LinkedIn recently announced it had raised $53m on a $1bn valuation. This comes on the back of facebook’s more recent $100m, as well as Slide and RockYou getting $50m and $35m respectively. When Marc Andreessen raised $60m for Ning he said it was to survive the ‘nuclear winter’.
Now all these companies have two things in common, big names and big VC dollars. I always found the idea of rock stars faintly absurd. Does a rock star developer go up on stage at Glastonbury and code as screaming fans egg him on? The other day I read The Talent Myth by Malcolm Gladwell. In it he argued that a culture that promotes and pampers rock stars sows the seeds of its own failure.
A few weeks ago I heard a VC who had backed a number of successful ventures bemoan the fact that rock stars were great at raising money but not at making it and that he now preferred hungry unknowns. What I find odd about all this money raising is that all the real stars of the previous generation started making money fairly early on and didn’t have to raise huge sums on massive valuations. Google took about $26m in total from an angel round and a Series A before getting a reliable revenue stream which has sustained the company ever since.
In backing these rock star encrusted ventures VCs are ignoring the lessons of their own history. Google, Apple, Microsoft, eBay, PayPal, Yahoo were all started by unknowns. All the founders were outsiders whose ideas were initially rejected but still believed in what they were doing and carried on.

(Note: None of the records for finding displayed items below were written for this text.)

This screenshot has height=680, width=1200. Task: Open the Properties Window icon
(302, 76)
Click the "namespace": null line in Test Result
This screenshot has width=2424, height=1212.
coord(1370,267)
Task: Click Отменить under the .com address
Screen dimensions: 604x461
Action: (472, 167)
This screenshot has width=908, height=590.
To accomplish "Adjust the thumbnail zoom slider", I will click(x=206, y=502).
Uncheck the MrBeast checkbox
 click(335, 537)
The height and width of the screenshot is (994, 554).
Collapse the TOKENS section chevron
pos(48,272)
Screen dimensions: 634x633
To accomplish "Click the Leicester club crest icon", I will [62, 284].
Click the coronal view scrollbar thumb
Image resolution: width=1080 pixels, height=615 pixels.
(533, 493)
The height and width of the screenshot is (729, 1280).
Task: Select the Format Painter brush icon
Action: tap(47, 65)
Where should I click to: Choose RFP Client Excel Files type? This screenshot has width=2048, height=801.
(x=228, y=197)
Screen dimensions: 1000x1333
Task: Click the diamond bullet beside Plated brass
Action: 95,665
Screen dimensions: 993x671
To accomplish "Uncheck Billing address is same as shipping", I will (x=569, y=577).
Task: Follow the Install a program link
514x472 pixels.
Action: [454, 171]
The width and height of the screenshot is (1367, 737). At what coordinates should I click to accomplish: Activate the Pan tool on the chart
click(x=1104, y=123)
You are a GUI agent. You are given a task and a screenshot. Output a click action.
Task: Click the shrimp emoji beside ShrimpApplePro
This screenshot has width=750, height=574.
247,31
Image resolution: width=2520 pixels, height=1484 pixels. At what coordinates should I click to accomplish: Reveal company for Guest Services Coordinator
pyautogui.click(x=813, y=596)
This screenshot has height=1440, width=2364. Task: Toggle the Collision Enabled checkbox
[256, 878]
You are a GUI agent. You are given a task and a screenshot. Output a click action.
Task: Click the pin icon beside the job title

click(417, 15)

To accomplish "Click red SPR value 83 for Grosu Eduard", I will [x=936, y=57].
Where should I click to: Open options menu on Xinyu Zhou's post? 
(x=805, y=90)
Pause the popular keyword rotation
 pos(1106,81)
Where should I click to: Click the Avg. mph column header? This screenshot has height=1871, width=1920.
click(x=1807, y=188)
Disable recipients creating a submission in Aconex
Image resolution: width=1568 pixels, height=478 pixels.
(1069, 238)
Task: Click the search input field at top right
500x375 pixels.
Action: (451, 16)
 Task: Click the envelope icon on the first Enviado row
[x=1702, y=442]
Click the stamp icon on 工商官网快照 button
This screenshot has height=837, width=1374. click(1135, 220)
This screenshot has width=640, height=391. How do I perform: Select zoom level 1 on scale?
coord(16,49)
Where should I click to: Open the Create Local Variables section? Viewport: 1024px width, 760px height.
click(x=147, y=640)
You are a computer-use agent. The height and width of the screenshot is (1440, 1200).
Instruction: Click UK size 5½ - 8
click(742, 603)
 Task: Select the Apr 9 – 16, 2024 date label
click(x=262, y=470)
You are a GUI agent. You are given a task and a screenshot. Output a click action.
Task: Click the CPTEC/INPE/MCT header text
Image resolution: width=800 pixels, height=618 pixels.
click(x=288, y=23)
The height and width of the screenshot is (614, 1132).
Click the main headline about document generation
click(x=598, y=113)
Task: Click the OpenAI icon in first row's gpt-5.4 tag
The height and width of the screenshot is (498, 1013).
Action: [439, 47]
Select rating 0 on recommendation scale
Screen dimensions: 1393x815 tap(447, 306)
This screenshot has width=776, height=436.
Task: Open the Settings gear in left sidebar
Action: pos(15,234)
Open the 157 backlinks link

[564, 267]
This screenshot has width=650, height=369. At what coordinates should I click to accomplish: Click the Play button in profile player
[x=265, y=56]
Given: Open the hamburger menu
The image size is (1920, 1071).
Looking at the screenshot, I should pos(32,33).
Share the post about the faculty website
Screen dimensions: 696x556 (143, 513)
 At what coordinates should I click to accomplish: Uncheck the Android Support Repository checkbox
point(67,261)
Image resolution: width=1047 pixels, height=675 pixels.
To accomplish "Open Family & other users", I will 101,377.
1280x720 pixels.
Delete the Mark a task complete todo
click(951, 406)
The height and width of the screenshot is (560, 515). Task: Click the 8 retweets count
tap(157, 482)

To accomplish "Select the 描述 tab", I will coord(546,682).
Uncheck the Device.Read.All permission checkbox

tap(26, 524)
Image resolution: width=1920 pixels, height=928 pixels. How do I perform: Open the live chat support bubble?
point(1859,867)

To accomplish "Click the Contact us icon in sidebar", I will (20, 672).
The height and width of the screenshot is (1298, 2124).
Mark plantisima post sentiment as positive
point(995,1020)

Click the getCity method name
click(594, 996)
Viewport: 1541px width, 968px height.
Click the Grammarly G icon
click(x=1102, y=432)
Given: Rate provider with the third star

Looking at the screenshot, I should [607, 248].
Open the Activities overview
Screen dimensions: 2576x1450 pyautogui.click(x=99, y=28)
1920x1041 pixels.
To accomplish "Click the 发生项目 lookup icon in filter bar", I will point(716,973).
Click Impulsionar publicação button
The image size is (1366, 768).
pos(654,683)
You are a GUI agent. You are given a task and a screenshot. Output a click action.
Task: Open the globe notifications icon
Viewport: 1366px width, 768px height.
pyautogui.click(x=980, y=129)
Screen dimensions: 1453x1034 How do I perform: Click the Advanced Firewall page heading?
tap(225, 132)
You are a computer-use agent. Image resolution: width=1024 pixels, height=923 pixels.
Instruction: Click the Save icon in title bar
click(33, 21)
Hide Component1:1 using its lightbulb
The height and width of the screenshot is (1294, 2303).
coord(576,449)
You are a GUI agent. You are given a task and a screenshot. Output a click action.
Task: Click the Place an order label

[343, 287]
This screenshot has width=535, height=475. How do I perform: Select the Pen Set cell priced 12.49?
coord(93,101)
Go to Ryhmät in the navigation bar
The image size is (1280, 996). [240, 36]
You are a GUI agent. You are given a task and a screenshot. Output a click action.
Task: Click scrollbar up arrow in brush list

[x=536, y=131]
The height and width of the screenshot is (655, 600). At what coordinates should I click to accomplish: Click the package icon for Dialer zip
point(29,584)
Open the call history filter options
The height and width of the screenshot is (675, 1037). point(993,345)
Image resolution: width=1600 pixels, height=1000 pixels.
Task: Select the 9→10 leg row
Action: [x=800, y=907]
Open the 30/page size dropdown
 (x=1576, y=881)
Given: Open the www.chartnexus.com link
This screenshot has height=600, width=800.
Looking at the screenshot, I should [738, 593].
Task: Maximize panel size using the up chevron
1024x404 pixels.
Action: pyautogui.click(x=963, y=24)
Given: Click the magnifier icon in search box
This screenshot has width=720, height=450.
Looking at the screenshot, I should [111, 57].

It reminds me of British tennis. Every year the LTA pumps more and more money into better and better facilities, coaches, everything, ensuring that young British players have the best of everything and yet they still fail. What nobody has considered is the possibility that lavishing them with everything is what causes them to fail. They are so well tended to they have no hunger. Contrast the rise of Serbian tennis whose current crop of winners had to play on cracked courts with almost no facilities in between being bombed by Nato.